◆ WORK TO BE COMPLETED:
Copy the records below word for word, beginning at the line that contains "You are a computer-use agent. Viewport: 499px" and stopping after the line that contains "pyautogui.click(x=310, y=880)".

◆ EXERCISE INPUT:
# # # #

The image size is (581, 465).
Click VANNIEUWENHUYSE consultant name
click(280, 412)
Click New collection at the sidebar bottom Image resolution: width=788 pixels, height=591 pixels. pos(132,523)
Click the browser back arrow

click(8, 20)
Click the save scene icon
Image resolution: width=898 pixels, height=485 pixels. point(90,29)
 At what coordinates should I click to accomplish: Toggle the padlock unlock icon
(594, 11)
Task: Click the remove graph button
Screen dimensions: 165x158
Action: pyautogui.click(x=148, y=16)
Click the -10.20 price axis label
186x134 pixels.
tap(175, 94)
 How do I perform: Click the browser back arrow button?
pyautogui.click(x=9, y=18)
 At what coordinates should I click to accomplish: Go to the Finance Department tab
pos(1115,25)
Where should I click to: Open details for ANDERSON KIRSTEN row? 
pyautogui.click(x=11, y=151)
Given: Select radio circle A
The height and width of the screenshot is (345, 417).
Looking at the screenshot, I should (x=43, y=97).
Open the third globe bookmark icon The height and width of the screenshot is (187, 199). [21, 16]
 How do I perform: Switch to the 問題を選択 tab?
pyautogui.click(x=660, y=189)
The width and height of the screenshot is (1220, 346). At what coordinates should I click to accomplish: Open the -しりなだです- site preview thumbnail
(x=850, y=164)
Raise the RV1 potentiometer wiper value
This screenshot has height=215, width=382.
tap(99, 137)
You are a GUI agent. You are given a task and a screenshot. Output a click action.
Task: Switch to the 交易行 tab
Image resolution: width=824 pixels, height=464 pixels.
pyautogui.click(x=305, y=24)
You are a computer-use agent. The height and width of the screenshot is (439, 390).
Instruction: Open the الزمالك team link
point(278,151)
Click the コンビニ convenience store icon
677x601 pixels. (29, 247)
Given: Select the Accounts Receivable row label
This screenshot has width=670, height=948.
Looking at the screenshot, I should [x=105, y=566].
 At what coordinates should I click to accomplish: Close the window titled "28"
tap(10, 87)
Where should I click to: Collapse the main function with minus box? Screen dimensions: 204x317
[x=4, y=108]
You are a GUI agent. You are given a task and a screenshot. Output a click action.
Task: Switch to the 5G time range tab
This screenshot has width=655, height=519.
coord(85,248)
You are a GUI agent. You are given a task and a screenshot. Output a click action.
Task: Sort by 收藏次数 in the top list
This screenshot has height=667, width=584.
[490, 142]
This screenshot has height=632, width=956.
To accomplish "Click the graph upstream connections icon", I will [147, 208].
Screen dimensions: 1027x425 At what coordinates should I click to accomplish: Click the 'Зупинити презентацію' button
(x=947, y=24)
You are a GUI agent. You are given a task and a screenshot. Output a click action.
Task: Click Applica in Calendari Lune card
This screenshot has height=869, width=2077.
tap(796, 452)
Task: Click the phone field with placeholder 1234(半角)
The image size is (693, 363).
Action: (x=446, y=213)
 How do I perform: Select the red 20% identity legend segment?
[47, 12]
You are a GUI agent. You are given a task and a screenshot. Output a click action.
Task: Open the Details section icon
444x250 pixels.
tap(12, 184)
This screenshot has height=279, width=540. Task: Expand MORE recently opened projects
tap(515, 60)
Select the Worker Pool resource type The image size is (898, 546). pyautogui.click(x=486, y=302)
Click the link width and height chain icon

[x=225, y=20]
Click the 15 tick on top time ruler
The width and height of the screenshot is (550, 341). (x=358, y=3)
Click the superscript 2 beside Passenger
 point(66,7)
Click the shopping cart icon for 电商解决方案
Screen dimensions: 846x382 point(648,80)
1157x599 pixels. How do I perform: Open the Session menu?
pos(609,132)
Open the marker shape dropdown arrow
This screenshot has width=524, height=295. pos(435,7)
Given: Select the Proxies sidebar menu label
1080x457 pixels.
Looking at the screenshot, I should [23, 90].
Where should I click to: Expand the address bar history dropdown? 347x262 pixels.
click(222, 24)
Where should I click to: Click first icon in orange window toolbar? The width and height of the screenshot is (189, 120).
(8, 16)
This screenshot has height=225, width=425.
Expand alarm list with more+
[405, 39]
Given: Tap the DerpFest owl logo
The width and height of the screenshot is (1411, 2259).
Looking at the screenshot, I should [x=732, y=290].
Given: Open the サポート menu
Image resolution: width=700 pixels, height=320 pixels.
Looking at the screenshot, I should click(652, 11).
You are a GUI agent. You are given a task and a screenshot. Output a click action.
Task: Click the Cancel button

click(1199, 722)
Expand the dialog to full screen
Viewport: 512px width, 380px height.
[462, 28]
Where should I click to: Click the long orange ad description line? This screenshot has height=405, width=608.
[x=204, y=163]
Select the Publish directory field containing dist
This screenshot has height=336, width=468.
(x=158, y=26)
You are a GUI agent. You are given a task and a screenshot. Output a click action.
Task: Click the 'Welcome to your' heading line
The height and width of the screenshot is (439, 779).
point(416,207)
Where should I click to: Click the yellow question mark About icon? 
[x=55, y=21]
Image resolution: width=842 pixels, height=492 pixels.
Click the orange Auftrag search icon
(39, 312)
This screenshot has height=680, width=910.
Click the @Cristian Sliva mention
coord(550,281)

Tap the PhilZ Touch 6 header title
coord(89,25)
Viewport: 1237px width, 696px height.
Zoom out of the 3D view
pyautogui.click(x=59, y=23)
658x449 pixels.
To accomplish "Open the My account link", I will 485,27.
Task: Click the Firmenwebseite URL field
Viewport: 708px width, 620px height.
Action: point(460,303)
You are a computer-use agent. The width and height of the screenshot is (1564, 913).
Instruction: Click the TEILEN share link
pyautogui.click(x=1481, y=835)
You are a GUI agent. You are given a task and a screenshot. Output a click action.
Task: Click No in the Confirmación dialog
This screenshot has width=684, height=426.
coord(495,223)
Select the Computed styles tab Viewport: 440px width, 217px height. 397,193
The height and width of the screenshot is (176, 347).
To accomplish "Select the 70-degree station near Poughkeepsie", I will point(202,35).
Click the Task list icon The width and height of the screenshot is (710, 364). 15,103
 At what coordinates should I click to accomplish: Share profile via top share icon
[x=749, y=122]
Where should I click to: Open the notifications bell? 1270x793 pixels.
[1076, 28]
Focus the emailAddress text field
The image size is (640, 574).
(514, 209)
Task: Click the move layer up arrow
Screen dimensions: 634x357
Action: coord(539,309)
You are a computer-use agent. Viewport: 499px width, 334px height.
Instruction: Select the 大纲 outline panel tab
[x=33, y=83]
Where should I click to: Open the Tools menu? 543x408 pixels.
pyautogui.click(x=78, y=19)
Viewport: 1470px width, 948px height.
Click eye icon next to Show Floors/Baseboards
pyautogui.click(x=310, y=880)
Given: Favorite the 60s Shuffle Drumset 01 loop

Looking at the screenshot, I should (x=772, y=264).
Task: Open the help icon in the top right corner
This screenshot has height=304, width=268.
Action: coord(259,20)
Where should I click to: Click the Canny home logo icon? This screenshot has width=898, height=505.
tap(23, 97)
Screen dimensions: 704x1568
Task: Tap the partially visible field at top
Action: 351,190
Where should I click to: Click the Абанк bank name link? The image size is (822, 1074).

# # # #

◆ RESULT OF THE TASK:
You are a computer-use agent. Viewport: 499px width, 334px height.
Instruction: Select the 大纲 outline panel tab
[x=33, y=83]
Where should I click to: Open the Tools menu? 543x408 pixels.
pyautogui.click(x=78, y=19)
Viewport: 1470px width, 948px height.
Click eye icon next to Show Floors/Baseboards
pyautogui.click(x=310, y=880)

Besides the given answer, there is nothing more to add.